*Entries on where items appear*.
## START
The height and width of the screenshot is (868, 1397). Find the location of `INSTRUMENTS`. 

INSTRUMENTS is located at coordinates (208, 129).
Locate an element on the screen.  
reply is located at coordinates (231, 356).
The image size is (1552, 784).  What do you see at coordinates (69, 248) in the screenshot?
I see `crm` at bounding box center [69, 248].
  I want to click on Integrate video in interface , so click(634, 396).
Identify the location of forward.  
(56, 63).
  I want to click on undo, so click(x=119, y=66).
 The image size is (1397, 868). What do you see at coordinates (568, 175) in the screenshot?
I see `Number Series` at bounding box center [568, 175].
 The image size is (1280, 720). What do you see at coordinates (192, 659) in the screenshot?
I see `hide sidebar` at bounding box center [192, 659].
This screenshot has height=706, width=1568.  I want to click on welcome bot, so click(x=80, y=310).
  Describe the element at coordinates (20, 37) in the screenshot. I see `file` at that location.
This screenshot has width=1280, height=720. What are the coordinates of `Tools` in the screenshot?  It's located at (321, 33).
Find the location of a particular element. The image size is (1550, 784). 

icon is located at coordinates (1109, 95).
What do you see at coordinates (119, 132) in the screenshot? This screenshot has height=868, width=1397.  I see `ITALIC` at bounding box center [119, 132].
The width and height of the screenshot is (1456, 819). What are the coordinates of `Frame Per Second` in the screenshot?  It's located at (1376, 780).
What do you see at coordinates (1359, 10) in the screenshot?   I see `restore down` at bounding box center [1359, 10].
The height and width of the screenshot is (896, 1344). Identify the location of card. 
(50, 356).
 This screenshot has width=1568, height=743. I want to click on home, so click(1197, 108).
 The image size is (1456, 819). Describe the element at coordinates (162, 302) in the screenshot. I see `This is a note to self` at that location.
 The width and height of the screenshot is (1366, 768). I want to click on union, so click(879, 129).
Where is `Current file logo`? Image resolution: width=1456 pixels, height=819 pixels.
## END
*Given problem*.
Please give back, unchanged, every line from the one containing "This screenshot has width=1280, height=720." through the one containing "What do you see at coordinates (119, 132)", with both of those lines included.

*The output*.
This screenshot has width=1280, height=720. What are the coordinates of `Tools` in the screenshot?  It's located at (321, 33).
Find the location of a particular element. The image size is (1550, 784). 

icon is located at coordinates (1109, 95).
What do you see at coordinates (119, 132) in the screenshot? This screenshot has height=868, width=1397.  I see `ITALIC` at bounding box center [119, 132].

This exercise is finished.